## COMPITI DA SVOLGERE
- A) Trasforma in un breve elenco puntato il paragrafo del rapporto sulla Brexit che comincia con «Le insolvenze nel Regno Unito», mantenendo i fatti principali.
- B) Stampa senza modifiche la parte del rapporto sulla Brexit che si apre con le parole contenenti "Questo rapporto Atradius" e si chiude con "di lasciare l'UE.".

Questo rapporto Atradius su Brexit offre un aggiornamento sulla situazione economica attuale e la prospettiva di insolvenza un anno dopo che il Regno Unito ha deciso di lasciare l'UE.
Riepilogo
- La scommessa di Theresa May per garantire un forte mandato per i prossimi negoziati sulla Brexit è fallita, dopo che il Partito conservatore ha perso la maggioranza assoluta in Parlamento alle elezioni generali del Regno Unito tenutesi lo scorso 8 giugno. Su 650 seggi, il Partito conservatore ne ha ottenuti solo 318,ritrovandosi senza una maggioranza assoluta.
- L'economia britannica ha mostrato una sorprendente elasticità a seguito della decisione di uscire dall'UE, ma un anno dopo la crescita appare sempre più a rischio. L'inflazione è la principale responsabile dato che il mancato aumento dei salari reali ha avuto un impatto negativo sul potere d'acquisto delle famiglie.
- Le insolvenze nel Regno Unito hanno iniziato a crescere a partire dal terzo trimestre del 2016 e dovrebbero continuare ad aumentare del 6% quest'anno e dell'8% nel 2018. I casi di fallimento si concentreranno principalmente nei settori legati ai consumi, quali il settore alberghiero e del retail, e in quelli dipendenti dalle importazioni di materiali, ad esempio l'edilizia.
- Al momento gli effetti sul resto d'Europa sono stati limitati, soprattutto grazie al fatto che le misure di politica interna sono riuscite a frenare le tendenze populistiche, contenendo l'incertezza a livelli accettabili. Tuttavia, per il 2017/2018 continuiamo a prevedere che il numero di insolvenze in Europa registrerà un aumento dovuto all'effetto Brexit, in particolare in quei paesi che hanno stretti legami economici con il Regno Unito, tra cui Irlanda, Paesi Bassi e Belgio.
L'economia britannica si conferma elastica e
stabile, ma l'inflazione inizia a pesare
All'indomani del voto del 23 giugno 2016 che ha sancito la volontà di uscire dall'UE, l'economia britannica si è rivelata sorprendentemente elastica. Dopo lo shock iniziale, la fiducia ha visto una rapida ripresa e i consumi hanno continuato a sostenere una solida crescita economica. Anche il forte deprezzamento della Sterlina inglese ha contribuito asupportare la crescita, favorendo soprattutto le esportazioni. Il rovescio della medaglia è, tuttavia, che la debolezza della Sterlina sta iniziando a pesare sulla spesa al consumo.

## ESTRATTO DEI DATI
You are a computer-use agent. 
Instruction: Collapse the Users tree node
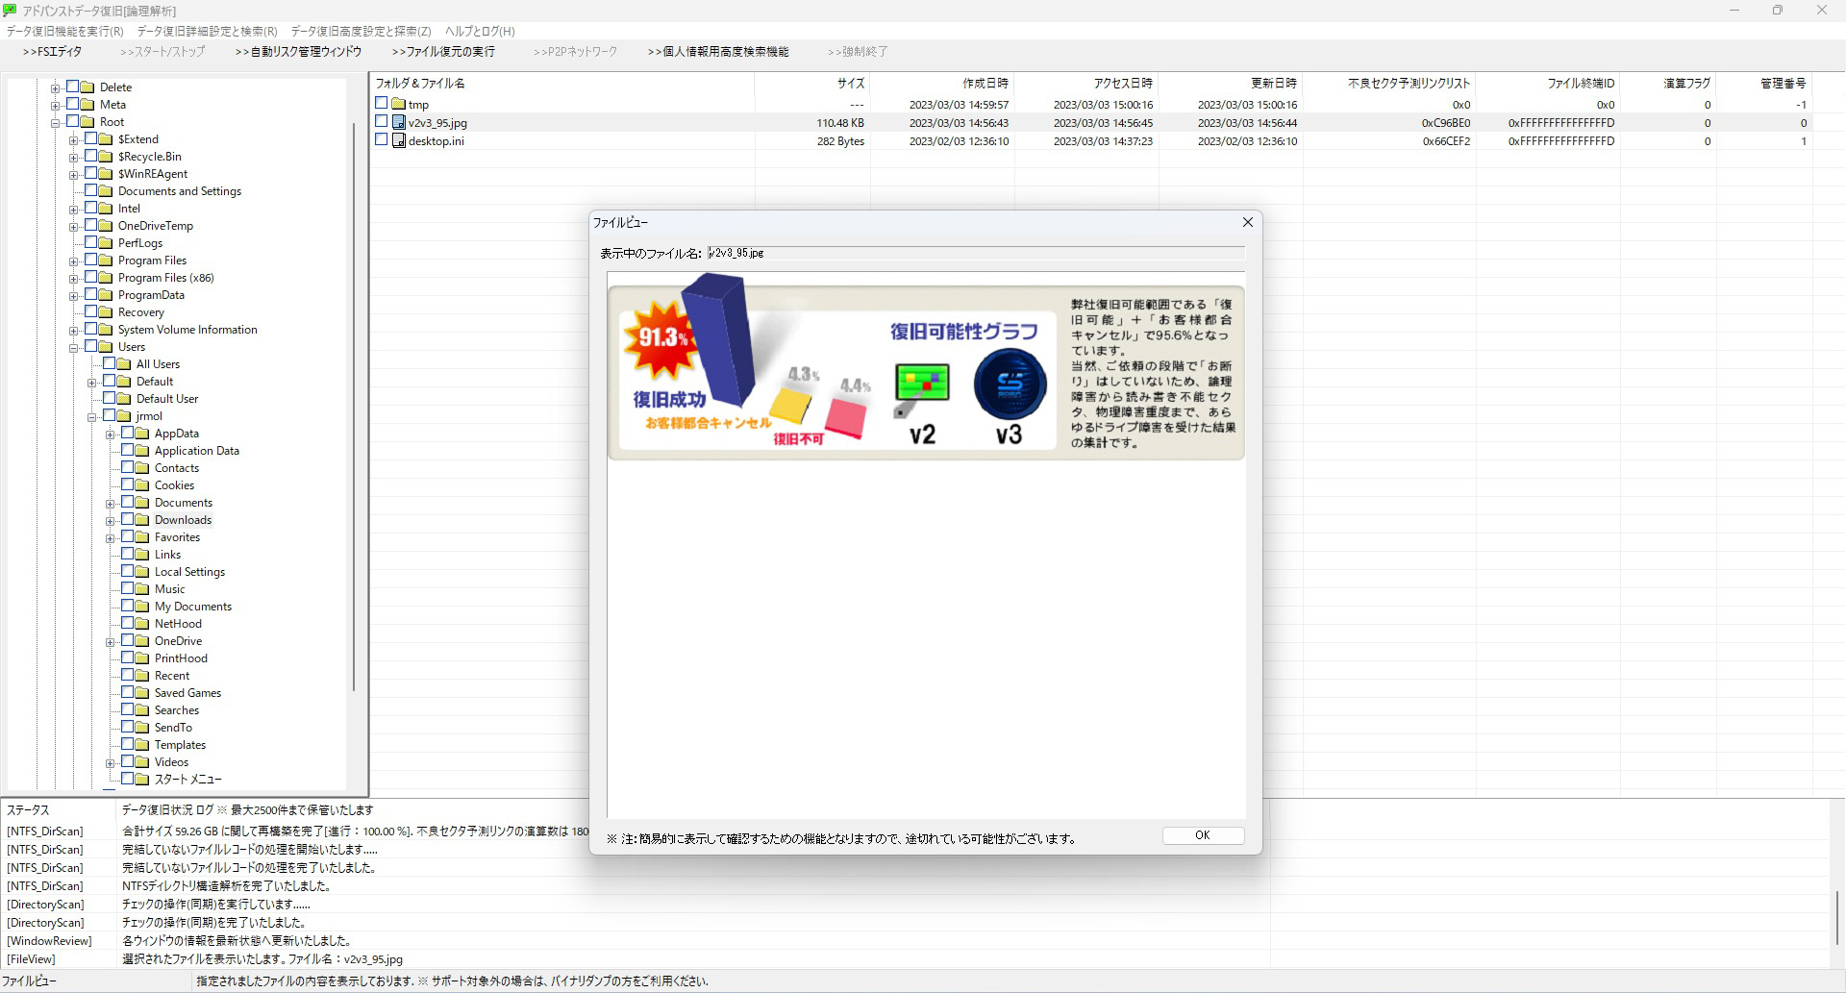click(x=74, y=348)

## RISPOSTE AI COMPITI
- A)
- Nel Regno Unito le insolvenze crescono dal terzo trimestre del 2016.
- Aumento previsto: +6% quest'anno e +8% nel 2018.
- I fallimenti si concentreranno soprattutto nei settori legati ai consumi, come quello alberghiero e il retail.
- Colpiranno anche i settori che dipendono dalle importazioni di materiali, ad esempio l'edilizia.

- B)
Questo rapporto Atradius su Brexit offre un aggiornamento sulla situazione economica attuale e la prospettiva di insolvenza un anno dopo che il Regno Unito ha deciso di lasciare l'UE.